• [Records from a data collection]

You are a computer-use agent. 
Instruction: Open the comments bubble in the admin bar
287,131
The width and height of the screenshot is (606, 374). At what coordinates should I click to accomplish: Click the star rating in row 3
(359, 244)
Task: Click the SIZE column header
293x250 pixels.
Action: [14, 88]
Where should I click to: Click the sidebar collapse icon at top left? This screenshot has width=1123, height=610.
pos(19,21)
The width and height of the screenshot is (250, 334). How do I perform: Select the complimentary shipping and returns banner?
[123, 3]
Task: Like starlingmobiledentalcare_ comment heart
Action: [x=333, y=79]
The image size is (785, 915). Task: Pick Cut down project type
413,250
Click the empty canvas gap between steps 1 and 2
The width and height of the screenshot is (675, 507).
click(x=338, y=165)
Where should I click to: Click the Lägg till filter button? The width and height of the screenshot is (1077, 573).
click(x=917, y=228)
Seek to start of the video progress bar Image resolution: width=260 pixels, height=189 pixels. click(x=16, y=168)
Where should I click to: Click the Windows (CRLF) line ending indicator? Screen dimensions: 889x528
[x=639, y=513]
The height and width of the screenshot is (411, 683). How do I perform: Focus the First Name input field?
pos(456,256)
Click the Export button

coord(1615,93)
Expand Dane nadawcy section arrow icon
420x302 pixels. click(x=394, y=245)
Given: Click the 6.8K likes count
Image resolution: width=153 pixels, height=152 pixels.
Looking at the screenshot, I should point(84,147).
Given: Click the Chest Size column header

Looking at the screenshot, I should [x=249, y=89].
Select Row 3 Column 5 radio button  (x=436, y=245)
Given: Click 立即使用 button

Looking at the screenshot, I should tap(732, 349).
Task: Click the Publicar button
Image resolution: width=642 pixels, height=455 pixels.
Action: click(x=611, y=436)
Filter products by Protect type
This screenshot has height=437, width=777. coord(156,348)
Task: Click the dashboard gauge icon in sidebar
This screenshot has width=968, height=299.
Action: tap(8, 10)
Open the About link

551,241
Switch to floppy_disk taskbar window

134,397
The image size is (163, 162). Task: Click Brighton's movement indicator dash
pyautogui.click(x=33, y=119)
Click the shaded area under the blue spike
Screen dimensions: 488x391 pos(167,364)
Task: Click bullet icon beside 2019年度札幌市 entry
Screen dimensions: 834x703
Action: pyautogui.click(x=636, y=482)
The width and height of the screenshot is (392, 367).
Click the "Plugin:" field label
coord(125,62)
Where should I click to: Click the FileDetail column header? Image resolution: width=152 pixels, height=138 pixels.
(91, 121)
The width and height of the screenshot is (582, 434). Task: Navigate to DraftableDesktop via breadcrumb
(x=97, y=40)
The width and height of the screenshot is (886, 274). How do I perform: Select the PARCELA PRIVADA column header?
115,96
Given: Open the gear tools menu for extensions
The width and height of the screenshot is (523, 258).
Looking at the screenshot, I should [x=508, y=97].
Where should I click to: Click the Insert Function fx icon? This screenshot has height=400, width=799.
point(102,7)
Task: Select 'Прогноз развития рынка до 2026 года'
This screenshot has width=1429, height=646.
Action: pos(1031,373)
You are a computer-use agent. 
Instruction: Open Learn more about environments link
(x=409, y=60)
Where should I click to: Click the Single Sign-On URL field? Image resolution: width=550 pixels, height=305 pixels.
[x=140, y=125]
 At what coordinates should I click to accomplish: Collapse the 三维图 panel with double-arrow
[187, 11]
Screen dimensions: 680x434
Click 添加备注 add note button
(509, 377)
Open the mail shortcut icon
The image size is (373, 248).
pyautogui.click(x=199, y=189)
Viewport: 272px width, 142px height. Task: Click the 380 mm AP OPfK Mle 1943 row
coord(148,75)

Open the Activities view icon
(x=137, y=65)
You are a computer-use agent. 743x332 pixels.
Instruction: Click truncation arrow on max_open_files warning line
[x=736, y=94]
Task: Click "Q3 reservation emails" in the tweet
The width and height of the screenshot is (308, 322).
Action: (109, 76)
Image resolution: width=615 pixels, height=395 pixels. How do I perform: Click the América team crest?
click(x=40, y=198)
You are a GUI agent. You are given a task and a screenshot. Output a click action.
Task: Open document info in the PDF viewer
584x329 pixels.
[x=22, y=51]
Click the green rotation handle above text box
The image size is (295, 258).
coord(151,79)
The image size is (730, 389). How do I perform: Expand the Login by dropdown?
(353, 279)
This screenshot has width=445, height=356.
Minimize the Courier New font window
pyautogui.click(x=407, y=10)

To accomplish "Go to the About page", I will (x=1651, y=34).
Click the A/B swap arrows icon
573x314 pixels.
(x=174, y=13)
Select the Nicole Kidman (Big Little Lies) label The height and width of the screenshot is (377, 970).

• [Requirement]
Repeat all of the entries exactly.

• [Result of this exercise]
You are a computer-use agent. 
Instruction: Open the comments bubble in the admin bar
287,131
The width and height of the screenshot is (606, 374). At what coordinates should I click to accomplish: Click the star rating in row 3
(359, 244)
Task: Click the SIZE column header
293x250 pixels.
Action: [14, 88]
Where should I click to: Click the sidebar collapse icon at top left? This screenshot has width=1123, height=610.
pos(19,21)
The width and height of the screenshot is (250, 334). How do I perform: Select the complimentary shipping and returns banner?
[123, 3]
Task: Like starlingmobiledentalcare_ comment heart
Action: [x=333, y=79]
The image size is (785, 915). Task: Pick Cut down project type
413,250
Click the empty canvas gap between steps 1 and 2
The width and height of the screenshot is (675, 507).
click(x=338, y=165)
Where should I click to: Click the Lägg till filter button? The width and height of the screenshot is (1077, 573).
click(x=917, y=228)
Seek to start of the video progress bar Image resolution: width=260 pixels, height=189 pixels. click(x=16, y=168)
Where should I click to: Click the Windows (CRLF) line ending indicator? Screen dimensions: 889x528
[x=639, y=513]
The height and width of the screenshot is (411, 683). How do I perform: Focus the First Name input field?
pos(456,256)
Click the Export button

coord(1615,93)
Expand Dane nadawcy section arrow icon
420x302 pixels. click(x=394, y=245)
Given: Click the 6.8K likes count
Image resolution: width=153 pixels, height=152 pixels.
Looking at the screenshot, I should point(84,147).
Given: Click the Chest Size column header

Looking at the screenshot, I should [x=249, y=89].
Select Row 3 Column 5 radio button  (x=436, y=245)
Given: Click 立即使用 button

Looking at the screenshot, I should tap(732, 349).
Task: Click the Publicar button
Image resolution: width=642 pixels, height=455 pixels.
Action: click(x=611, y=436)
Filter products by Protect type
This screenshot has height=437, width=777. coord(156,348)
Task: Click the dashboard gauge icon in sidebar
This screenshot has width=968, height=299.
Action: tap(8, 10)
Open the About link

551,241
Switch to floppy_disk taskbar window

134,397
The image size is (163, 162). Task: Click Brighton's movement indicator dash
pyautogui.click(x=33, y=119)
Click the shaded area under the blue spike
Screen dimensions: 488x391 pos(167,364)
Task: Click bullet icon beside 2019年度札幌市 entry
Screen dimensions: 834x703
Action: pyautogui.click(x=636, y=482)
The width and height of the screenshot is (392, 367).
Click the "Plugin:" field label
coord(125,62)
Where should I click to: Click the FileDetail column header? Image resolution: width=152 pixels, height=138 pixels.
(91, 121)
The width and height of the screenshot is (582, 434). Task: Navigate to DraftableDesktop via breadcrumb
(x=97, y=40)
The width and height of the screenshot is (886, 274). How do I perform: Select the PARCELA PRIVADA column header?
115,96
Given: Open the gear tools menu for extensions
The width and height of the screenshot is (523, 258).
Looking at the screenshot, I should [x=508, y=97].
Where should I click to: Click the Insert Function fx icon? This screenshot has height=400, width=799.
point(102,7)
Task: Select 'Прогноз развития рынка до 2026 года'
This screenshot has width=1429, height=646.
Action: pos(1031,373)
You are a computer-use agent. 
Instruction: Open Learn more about environments link
(x=409, y=60)
Where should I click to: Click the Single Sign-On URL field? Image resolution: width=550 pixels, height=305 pixels.
[x=140, y=125]
 At what coordinates should I click to accomplish: Collapse the 三维图 panel with double-arrow
[187, 11]
Screen dimensions: 680x434
Click 添加备注 add note button
(509, 377)
Open the mail shortcut icon
The image size is (373, 248).
pyautogui.click(x=199, y=189)
Viewport: 272px width, 142px height. Task: Click the 380 mm AP OPfK Mle 1943 row
coord(148,75)

Open the Activities view icon
(x=137, y=65)
You are a computer-use agent. 743x332 pixels.
Instruction: Click truncation arrow on max_open_files warning line
[x=736, y=94]
Task: Click "Q3 reservation emails" in the tweet
The width and height of the screenshot is (308, 322).
Action: (109, 76)
Image resolution: width=615 pixels, height=395 pixels. How do I perform: Click the América team crest?
click(x=40, y=198)
You are a GUI agent. You are given a task and a screenshot. Output a click action.
Task: Open document info in the PDF viewer
584x329 pixels.
[x=22, y=51]
Click the green rotation handle above text box
The image size is (295, 258).
coord(151,79)
The image size is (730, 389). How do I perform: Expand the Login by dropdown?
(353, 279)
This screenshot has width=445, height=356.
Minimize the Courier New font window
pyautogui.click(x=407, y=10)

To accomplish "Go to the About page", I will (x=1651, y=34).
Click the A/B swap arrows icon
573x314 pixels.
(x=174, y=13)
Select the Nicole Kidman (Big Little Lies) label The height and width of the screenshot is (377, 970).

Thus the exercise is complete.